Thing is, I haven't touched my site since the time it was last working till now. I don't know why it all of a sudden started throwing this error.

Can someone point me in the right direction to correct this?

-Jeff Weber

Feb 2, 2008 at 1:13 PM
Edited Feb 2, 2008 at 1:24 PM
Well, I just went and tried again and the error is gone.

Looking at other posts, it seems this error can be intermittent. If continue to hit refresh on my blog site I will quite frequently get this error.

I'm also occasionally losing all my formatting. The site comes up as though no css has been applied.

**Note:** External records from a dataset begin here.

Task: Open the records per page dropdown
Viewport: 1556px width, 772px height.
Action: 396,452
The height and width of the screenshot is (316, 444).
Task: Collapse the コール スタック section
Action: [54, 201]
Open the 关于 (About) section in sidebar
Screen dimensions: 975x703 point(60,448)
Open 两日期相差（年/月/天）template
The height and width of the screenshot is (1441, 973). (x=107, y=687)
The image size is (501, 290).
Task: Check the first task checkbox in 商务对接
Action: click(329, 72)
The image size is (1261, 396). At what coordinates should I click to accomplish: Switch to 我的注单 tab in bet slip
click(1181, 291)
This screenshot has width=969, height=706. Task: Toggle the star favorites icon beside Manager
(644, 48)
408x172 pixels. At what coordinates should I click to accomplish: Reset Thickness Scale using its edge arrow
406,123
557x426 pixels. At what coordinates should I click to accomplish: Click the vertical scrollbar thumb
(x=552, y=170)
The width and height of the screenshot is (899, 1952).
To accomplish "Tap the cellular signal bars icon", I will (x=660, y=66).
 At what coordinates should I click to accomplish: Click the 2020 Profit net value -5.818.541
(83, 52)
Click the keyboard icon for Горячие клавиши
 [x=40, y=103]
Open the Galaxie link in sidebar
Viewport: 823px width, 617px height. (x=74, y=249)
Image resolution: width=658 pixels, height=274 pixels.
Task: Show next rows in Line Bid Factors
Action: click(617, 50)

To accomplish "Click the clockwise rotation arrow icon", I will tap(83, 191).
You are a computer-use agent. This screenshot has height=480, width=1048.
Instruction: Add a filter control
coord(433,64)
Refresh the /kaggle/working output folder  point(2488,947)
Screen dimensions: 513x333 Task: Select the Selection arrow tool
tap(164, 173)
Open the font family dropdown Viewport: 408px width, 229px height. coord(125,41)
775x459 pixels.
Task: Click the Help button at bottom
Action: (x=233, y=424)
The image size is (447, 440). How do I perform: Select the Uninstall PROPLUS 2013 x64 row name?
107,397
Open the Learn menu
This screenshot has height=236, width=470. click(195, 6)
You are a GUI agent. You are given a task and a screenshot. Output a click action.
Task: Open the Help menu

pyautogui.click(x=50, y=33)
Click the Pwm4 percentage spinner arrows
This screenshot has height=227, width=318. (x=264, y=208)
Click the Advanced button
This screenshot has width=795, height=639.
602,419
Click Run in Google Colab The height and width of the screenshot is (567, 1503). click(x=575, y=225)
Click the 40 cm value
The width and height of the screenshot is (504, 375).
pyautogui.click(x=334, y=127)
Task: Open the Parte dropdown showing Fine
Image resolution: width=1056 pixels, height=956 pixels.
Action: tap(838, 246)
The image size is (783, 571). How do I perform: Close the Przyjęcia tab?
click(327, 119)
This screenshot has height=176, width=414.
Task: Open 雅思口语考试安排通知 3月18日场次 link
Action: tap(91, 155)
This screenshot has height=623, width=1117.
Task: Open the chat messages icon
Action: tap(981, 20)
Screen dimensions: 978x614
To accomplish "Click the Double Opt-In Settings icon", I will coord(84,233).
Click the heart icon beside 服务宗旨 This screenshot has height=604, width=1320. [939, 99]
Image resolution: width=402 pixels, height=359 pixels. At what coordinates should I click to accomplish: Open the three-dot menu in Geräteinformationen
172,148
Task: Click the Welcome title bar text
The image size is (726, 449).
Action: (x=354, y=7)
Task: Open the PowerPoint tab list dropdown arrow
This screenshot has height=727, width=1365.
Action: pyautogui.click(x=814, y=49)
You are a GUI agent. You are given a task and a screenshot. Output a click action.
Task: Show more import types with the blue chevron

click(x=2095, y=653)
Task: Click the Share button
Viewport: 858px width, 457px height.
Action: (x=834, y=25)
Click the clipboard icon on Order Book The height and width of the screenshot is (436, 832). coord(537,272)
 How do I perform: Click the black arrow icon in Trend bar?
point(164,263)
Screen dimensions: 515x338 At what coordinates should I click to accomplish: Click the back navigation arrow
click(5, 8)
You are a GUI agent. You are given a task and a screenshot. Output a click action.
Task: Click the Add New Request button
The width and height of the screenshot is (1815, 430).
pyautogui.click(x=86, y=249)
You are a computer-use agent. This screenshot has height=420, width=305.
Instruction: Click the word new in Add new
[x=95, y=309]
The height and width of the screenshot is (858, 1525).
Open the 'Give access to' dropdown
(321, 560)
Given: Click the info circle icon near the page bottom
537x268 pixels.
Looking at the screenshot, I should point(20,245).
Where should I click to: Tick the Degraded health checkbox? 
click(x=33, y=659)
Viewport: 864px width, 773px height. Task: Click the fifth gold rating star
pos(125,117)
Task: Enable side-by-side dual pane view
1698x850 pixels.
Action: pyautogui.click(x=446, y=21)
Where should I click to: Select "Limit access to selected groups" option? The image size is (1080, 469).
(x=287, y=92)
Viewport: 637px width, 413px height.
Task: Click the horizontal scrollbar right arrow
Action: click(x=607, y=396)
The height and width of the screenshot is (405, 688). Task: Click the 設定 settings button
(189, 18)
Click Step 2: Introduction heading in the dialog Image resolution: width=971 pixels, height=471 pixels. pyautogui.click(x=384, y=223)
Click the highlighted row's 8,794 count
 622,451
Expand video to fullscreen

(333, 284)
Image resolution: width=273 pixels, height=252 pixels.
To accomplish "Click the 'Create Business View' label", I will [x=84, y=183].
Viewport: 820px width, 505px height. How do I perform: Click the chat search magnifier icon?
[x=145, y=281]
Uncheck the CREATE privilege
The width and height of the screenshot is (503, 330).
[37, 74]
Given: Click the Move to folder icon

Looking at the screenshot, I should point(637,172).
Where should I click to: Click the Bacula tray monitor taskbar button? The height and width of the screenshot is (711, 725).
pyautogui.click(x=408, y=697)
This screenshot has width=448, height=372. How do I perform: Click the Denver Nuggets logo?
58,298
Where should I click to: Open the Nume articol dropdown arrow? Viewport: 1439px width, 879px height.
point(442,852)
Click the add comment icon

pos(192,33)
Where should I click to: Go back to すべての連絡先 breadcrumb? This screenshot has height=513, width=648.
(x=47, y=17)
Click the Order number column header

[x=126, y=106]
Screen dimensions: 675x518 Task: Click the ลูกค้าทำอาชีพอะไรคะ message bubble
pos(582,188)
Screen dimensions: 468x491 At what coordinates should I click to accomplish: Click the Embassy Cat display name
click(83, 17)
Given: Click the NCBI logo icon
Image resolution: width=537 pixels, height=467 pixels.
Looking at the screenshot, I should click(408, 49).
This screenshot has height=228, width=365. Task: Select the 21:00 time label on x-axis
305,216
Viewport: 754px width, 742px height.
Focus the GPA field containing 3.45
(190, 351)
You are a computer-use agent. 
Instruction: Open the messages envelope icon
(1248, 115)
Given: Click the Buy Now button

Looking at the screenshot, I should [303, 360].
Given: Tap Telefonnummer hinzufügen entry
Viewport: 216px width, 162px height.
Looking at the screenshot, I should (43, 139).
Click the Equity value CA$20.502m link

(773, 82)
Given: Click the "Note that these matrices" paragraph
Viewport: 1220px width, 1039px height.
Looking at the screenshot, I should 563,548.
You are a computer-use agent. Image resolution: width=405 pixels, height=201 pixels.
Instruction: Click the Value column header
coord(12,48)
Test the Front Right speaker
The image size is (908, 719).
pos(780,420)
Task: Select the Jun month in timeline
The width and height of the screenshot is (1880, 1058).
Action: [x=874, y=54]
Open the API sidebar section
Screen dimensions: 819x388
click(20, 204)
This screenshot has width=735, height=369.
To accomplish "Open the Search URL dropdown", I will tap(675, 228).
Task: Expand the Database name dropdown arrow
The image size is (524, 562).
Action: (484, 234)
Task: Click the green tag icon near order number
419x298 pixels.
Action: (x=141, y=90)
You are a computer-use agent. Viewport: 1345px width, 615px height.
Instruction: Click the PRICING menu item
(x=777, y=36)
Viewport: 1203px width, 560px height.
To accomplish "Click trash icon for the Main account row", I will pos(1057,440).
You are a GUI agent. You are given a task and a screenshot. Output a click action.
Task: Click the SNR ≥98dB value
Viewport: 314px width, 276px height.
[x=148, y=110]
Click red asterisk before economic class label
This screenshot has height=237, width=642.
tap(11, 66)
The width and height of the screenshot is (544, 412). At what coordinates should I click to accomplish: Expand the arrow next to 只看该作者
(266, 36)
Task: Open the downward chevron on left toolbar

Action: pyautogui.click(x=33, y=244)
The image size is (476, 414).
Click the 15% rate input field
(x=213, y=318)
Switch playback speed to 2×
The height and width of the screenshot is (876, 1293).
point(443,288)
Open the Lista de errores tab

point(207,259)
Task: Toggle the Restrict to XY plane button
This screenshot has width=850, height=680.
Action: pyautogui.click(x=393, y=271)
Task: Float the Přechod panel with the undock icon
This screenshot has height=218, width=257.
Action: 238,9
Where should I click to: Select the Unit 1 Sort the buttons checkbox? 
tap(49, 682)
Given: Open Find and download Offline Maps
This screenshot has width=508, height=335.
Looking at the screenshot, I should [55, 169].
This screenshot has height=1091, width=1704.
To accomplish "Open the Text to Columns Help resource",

Here is what the error was:

Security Exception
Description: The application attempted to perform an operation not allowed by the security policy. To grant this application the required permission please contact your system administrator or change the application's trust level in the configuration file.

Exception Details: System.Security.SecurityException: Request for the permission of type 'System.Security.Permissions.FileIOPermission, mscorlib, Version=2.0.0.0, Culture=neutral, PublicKeyToken=b77a5c561934e089' failed.

Source Error:


Line 17: private void BindMenu()
Line 18: {
Line 19: foreach (SiteMapNode adminNode in SiteMap.Providers"SecuritySiteMap".RootNode.ChildNodes)
Line 20: {
Line 21: if (adminNode.IsAccessibleToUser(HttpContext.Current))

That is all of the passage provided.